History

United States
- Name: USS Nemesis
- Namesake: Previous name retained
- Builder: G. Smith, Patchogue, New York
- Completed: 1896
- Acquired: 25 May 1917
- In service: 7 June 1917
- Fate: Returned to owner 14 December 1918
- Notes: Operated as private motorboat Nemesis 1896-1917 and from 1918

General characteristics
- Type: Patrol vessel
- Tonnage: 10 gross register tons
- Length: 41 ft 9 in (12.73 m)
- Beam: 12 ft 3 in (3.73 m)
- Draft: 2 ft 6 in (0.76 m) aft
- Speed: 6.8 knots
- Armament: one machine gun

= USS Nemesis (SP-343) =

Patrol vessel of the United States Navy

USS Nemesis (SP-343) was a patrol vessel that served in the United States Navy from 1917 to 1918.

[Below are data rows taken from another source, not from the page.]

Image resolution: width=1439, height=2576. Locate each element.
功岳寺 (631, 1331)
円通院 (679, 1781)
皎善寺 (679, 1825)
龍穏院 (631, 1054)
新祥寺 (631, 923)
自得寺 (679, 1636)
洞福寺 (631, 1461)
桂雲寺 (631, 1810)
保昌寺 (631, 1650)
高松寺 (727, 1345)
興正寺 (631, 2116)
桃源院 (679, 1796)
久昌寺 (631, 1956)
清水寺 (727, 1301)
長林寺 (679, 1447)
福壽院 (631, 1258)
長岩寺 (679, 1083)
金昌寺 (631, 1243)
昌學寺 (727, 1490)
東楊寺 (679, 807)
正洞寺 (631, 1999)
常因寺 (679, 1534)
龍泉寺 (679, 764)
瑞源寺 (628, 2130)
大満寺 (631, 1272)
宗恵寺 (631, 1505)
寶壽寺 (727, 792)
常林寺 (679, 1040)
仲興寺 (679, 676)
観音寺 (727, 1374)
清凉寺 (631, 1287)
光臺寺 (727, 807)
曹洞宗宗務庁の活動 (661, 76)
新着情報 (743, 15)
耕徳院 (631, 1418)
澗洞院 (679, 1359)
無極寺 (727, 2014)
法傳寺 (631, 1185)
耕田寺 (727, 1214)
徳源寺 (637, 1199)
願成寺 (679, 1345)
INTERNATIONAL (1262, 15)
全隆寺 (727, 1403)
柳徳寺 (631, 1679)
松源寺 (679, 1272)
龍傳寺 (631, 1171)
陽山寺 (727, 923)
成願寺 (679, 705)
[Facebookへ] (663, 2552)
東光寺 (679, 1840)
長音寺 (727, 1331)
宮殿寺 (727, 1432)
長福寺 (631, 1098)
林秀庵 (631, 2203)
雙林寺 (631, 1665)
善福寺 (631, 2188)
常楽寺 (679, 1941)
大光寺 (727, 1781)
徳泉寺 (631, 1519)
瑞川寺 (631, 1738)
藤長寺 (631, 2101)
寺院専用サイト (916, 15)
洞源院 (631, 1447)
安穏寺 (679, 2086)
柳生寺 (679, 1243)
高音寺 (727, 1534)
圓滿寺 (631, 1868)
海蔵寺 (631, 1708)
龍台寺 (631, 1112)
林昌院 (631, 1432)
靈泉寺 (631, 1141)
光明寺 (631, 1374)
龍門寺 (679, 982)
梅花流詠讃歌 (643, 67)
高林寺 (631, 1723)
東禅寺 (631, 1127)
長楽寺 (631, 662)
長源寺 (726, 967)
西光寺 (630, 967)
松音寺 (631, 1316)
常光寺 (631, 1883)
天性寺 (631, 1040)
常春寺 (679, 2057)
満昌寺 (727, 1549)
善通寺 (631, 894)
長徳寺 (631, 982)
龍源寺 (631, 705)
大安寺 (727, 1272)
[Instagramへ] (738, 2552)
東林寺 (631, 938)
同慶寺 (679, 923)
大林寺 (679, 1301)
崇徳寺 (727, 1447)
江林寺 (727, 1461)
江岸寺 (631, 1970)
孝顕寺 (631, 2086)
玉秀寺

Nemesis was built as a private motorboat of the same name in 1896 by G. Smith at Patchogue, Long Island, New York. On 25 May 1917, the U.S. Navy acquired her under a free lease from her owner, W. L. Suyden of Else Point, Long Island, New York, for use as a patrol boat during World War I. She was placed in service as USS Nemesis (SP-343) on 7 June 1917.

Assigned to the 3rd Naval District, Nemesis served on patrol duties in the New York City area through the end of World War I. The Navy returned her to her owner on 14 December 1918.